** RECORDS SUPPLIED follows **
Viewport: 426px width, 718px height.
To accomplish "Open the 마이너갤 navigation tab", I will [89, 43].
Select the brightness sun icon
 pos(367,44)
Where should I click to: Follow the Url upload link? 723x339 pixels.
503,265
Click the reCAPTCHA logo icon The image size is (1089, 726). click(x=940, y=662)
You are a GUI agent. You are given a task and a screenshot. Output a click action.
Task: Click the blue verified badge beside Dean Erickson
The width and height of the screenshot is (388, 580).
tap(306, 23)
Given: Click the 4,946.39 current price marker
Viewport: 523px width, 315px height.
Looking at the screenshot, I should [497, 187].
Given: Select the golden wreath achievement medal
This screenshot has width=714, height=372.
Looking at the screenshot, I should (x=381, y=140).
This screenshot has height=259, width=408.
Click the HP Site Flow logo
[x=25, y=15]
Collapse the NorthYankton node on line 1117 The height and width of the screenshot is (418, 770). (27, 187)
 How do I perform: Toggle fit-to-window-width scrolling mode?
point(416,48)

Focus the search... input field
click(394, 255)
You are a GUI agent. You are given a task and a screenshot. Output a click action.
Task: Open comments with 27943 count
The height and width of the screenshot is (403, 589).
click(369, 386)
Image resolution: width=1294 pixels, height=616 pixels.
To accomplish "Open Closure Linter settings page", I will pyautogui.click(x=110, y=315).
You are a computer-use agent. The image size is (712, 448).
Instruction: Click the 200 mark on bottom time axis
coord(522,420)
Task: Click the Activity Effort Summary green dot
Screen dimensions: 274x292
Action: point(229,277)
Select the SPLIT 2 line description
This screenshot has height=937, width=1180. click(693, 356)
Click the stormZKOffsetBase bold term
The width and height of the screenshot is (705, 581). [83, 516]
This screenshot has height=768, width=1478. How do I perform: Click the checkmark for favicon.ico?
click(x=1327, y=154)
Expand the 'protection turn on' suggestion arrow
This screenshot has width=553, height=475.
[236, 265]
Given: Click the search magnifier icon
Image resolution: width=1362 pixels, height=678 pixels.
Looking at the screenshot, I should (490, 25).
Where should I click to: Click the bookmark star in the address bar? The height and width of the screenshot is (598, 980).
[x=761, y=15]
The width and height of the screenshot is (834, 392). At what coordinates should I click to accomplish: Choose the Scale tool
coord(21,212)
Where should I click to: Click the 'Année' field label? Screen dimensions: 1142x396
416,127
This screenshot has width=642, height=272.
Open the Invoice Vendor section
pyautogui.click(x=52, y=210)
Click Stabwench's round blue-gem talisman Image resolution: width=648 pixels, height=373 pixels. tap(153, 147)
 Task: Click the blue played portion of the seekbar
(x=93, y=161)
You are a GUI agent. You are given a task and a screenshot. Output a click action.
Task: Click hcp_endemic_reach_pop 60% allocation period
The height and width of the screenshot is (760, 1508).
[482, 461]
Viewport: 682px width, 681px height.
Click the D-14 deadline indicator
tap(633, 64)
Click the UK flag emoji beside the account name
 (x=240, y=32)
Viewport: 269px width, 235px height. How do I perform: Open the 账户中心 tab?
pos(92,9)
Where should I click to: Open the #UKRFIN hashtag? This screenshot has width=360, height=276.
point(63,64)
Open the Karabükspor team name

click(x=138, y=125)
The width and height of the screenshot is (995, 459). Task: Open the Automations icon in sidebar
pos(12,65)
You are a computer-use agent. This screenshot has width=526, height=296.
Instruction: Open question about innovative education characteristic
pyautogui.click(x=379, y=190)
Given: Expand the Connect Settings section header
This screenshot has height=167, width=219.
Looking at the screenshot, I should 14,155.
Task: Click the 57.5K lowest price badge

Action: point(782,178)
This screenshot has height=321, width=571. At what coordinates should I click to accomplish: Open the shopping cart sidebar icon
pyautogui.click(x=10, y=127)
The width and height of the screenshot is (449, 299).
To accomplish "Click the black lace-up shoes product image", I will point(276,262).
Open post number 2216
** End of RECORDS SUPPLIED **
• **AIM OF THE EXERCISE**
Which lines in the records above include the word "size"? Copy them out.

• **WRITTEN RESPONSE**
Click the reCAPTCHA logo icon The image size is (1089, 726). click(x=940, y=662)
You are a computer-use agent. The image size is (712, 448).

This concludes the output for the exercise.